Essa vida que caiu em seu colo por graça.

E, revirando na cama, pensando que um abraço seria bem-vindo, penso que a vida é boa, porém cheia de desejos impertinentes.

Vai um gole?

3.7.07

Rodka = Victor

O livro grosso, de capa dura azul jaz aqui, ao lado e abaixo da tela do computador, entre tantos outros livros, uns de Direito, outros de filosofia, alguns romances e dicionários.

Pegando-o mais intimamente, observa-se na capa desenhos de contorno dourado que contrastam sobriamente com o fundo azul escuro, seu formato origina prédios que de cara revelam a arquitetura russa. Tal qual o Kremlin.
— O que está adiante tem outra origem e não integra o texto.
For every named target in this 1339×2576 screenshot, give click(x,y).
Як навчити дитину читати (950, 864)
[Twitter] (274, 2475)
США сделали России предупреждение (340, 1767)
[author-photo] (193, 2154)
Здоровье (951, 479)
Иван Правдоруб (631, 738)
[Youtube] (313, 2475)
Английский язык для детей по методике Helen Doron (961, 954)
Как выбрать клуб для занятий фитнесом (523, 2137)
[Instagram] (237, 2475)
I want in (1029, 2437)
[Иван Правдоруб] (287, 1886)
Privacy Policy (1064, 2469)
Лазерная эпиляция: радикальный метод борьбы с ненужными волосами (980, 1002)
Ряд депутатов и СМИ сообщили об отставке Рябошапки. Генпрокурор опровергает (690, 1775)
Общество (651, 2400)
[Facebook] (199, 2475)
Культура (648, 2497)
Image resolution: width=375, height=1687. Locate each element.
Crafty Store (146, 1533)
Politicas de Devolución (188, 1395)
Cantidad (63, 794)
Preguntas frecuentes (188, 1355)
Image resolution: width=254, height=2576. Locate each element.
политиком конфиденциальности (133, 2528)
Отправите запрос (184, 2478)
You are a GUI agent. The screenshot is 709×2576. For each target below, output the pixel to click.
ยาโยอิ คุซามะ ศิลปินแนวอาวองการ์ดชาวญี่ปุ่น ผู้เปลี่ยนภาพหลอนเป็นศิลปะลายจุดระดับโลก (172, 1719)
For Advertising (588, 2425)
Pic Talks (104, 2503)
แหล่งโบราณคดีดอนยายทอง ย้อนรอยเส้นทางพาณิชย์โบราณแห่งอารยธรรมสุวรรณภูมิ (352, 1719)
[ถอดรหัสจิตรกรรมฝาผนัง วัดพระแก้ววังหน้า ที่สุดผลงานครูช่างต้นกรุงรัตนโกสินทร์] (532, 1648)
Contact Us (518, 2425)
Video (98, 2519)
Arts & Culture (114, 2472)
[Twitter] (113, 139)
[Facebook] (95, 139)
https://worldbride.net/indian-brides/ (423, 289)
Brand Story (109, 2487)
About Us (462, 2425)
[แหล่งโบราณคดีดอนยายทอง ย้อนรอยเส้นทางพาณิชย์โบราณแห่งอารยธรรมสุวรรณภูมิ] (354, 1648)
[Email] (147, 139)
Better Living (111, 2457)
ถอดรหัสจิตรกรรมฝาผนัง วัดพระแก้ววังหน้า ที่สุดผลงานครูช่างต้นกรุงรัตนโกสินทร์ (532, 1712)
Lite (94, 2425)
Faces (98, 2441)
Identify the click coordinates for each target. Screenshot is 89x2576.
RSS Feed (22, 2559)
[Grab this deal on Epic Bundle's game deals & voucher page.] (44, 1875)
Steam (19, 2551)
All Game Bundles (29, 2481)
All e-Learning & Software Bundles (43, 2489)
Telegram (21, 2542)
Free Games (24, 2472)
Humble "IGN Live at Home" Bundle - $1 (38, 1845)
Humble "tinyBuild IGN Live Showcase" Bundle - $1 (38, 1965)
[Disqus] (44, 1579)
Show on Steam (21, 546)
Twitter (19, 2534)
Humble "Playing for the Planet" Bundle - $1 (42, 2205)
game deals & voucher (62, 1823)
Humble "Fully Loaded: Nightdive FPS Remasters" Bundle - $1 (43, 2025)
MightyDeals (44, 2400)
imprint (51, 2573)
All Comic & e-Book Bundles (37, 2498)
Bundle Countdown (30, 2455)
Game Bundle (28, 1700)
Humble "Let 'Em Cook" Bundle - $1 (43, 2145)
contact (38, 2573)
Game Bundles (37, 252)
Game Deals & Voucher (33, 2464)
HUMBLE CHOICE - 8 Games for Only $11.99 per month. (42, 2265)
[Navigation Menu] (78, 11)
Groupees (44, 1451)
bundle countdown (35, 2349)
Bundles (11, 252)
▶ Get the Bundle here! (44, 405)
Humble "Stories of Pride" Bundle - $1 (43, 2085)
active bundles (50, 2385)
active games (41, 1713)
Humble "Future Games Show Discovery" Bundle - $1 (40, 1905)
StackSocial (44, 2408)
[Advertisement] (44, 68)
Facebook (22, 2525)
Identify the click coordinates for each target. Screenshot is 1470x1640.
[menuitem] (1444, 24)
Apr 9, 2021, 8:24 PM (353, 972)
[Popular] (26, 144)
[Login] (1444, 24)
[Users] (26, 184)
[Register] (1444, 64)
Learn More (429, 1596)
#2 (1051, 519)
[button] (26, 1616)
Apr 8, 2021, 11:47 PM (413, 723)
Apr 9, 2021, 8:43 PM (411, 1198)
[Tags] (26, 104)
Acima desses desenhos aparece escrito:

DOSTOIÉVSKI
CRIME E CASTIGO

O romance mais popular desse escritor russo realista do século XIX.

Mas a vista do livro não basta. Começo a lembrar da história.

Rapaz jovem muda-se para longe de sua família para estudar Direito, em meio a uma cidade empoeirada pelo progressismo e positivismo sem limites de sua época, acaba-se às voltas com uma situação em que fica sem dinheiro e nas mãos de uma velha usurária. E adiante a história ganha corpo...

Ora, não é de hoje que me identifico com Rodion Romanovich Raskolnikov, o Rodka. De fato, um dos grandes motivos de eu ter decidido fazer Direito é este personagem, em que eu me reconhecia, apesar de todos os males por ele cometido.

E agora aqui nossas vidas vão se afunilando também, Rodka. Vivo nesse lugar frio e poeirento que é a casa da dona da hospedaria, e vivo às turras com essa velha desocupada,
nessa cidade celebrada por um desenvolvimentismo de araque, porém agradável. Rodka também dava suas escapadelas na famosa rua...na famosa rua que sempre aparece nos romances de Dostoiévski.

Mas mantenhamos distância, Rodka. Não pretendo assassinar ninguém e, tampouco, considero-me um gênio licenciado pela humanidade para matar
. Nesse ponto sou mais cauteloso e inteligente que você, amigo.

Estou muito, muito longe do Gulag. E aproveito isso enquanto puder.